What is expected → Resume the passage on extra gluon jets in top quark events, continuing after its final sentence.

Document →
==============================

Fig.~{2} shows the jet $E_{Tj}$ distribution. The production (dot-dashed
histogram) and decay (dotted histogram) contributions are broadly similar
in shape, with a slight tendency for decay gluons to have higher
$E_T$. Also shown,
for comparison, is the $E_T$ distribution of the $b$ and $\bar b$ quarks.
As one would expect, the latter is significantly harder.
More interesting is the
jet pseudorapidity distribution shown in Fig.~{3}. Here we see a
clear difference between the production and decay distributions. The former
is broad, reflecting the importance of initial state radiation, while the
latter is peaked in the central region, reflecting the tendency
of the decay gluons to follow the directions of the $b$ and $\bar b$
quarks. The distribution is quite sensitive to the $\Delta R_{bj}$
separation cut. Decreasing this from its nominal value of 0.4 has little
effect on the production part, but increases the decay part.
This can be inferred from Fig.~{4}, where
the distribution in the jet--$b$ separation itself is shown.
For production gluons, the dominance of initial-state radiation gives
a broad distribution peaked at $\Delta R_{bj} \sim \pi/2$.
For decay gluons, the collinear quasi-singularity when the gluons are
emitted close to the $b$ quarks (it is not a true singularity because
the $b$'s are massive) gives rise to a sharp peak at small
$\Delta R_{bj}$. This figure illustrates the strong dependence
of the relative proportions of production and decay contributions
on the  separation cut.


\subsection{Invariant mass distributions}

There are obvious problems in  constructing the top mass
from its decay products when there are additional jets in the final state.
For example, the definition $m_t^2 = (p_b + p_W)^2$ will give the correct
mass when the extra jet is a production gluon, but will {\it underestimate}
the mass when it is a decay gluon. Conversely, the definition
$m_t^2 = (p_b + p_W + p_j)^2$ will be correct for decay gluons,
but will {\it overestimate} the mass for production gluons. Of course,
this takes no account of the fact that any gross mismeasurement will be
apparent when one compares the reconstructed masses of the $t$ and $\bar t$.
In principle, one can simply ignore permutations of the decay products
which lead to $m_t \neq m_{\bar t}$.

In practice, however, given the experimental uncertainties in measuring the
jet energies
and in reconstructing one of the $W$ bosons from its leptonic decay products,
there is a danger of biasing the $m_t$ measurement in events with
extra jets, for example by adopting a strategy of not including
such jets in the top quark four-momentum.

==============================

Data lines →

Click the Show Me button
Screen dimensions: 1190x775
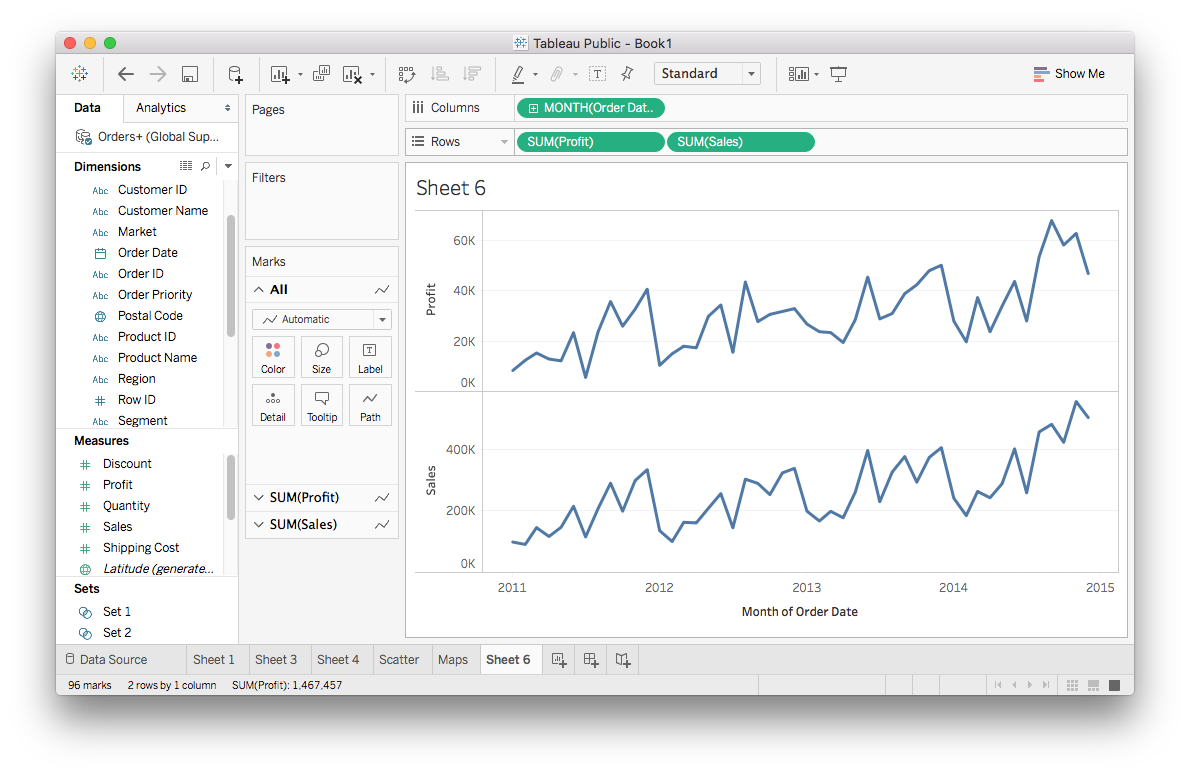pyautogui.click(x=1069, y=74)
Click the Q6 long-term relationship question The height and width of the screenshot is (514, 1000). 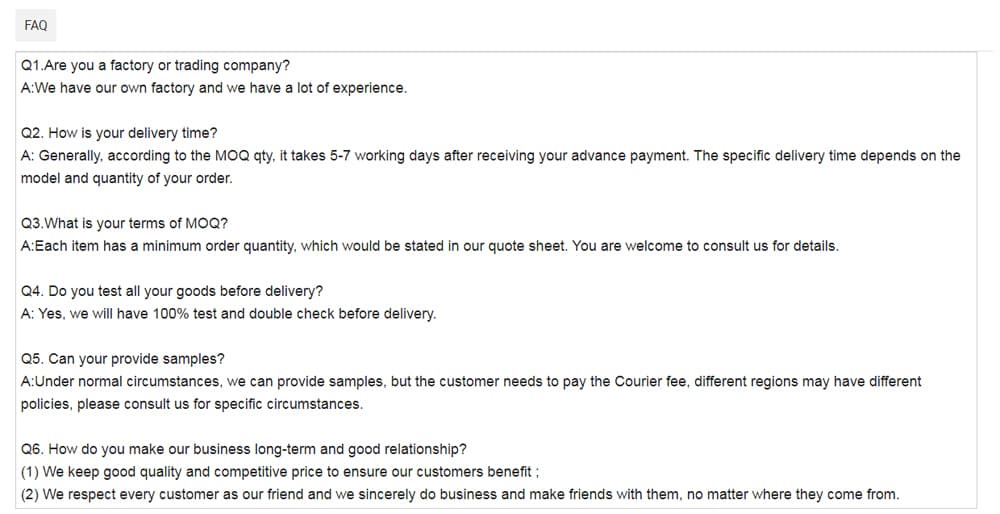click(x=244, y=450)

==============================

Exercise result →
For this reason, it is interesting to study the distortion of the top
resonance in the presence of extra jets.

Figure~{5} shows the distribution in $m(bW)$, where
$m(bW)^2 = (p_b + p_W)^2$. There are two entries for each event,
corresponding to combining (say) the $W^+$ with both the
$b$ and the $\bar b$. The dashed histogram (production emission
contribution) simply illustrates the smearing of the resonance peak
from choosing the `wrong' $bW$ combination. The dotted histogram
(decay emission contribution) has a significant shoulder on the lower
side of the peak, showing the effect of omitting a gluon which was
part of the top decay.
The slight dip in the distribution below the peak reflects the $E_T$ cut on the
gluon jet.
The net effect (solid histogram) is a distribution
with a
 strong peak at $m_t$ which is sitting on an asymmetric background,
 with a preference for lower mass values as expected.
For purposes of comparison,
 the insert in Fig.~{5}  shows the leading order
`correct combination' $m_t \simeq  m(bW)$  Breit-Wigner distribution
with width $\Gamma_t = 1.53\ {\rm GeV}$.

When the extra jet is included in the mass reconstruction, the tendency
is to  overestimate the true mass.
This is illustrated in Fig.~{6}, which shows the distribution
in $m(bWj)$, where now $m(bWj)^2 = (p_b + p_W+ p_j)^2$. In this case
it is the production gluon emissions which generate a shoulder above
the peak. There is also a similar effect from decay gluons which are emitted
off the `wrong' top quark.

An interesting feature of Figs.~{5} and {6} is the
much stronger broadening effect in the latter, in which
there is a much larger contribution to the cross section {\it outside}
the main peak.  This is a consequence of the fact that there is a single
extra jet in each event and can be understood as follows.  Let us
ignore wrong $Wb$ pairings and consider only correct ones;
the wrong pairings merely contribute smooth backgrounds to both figures.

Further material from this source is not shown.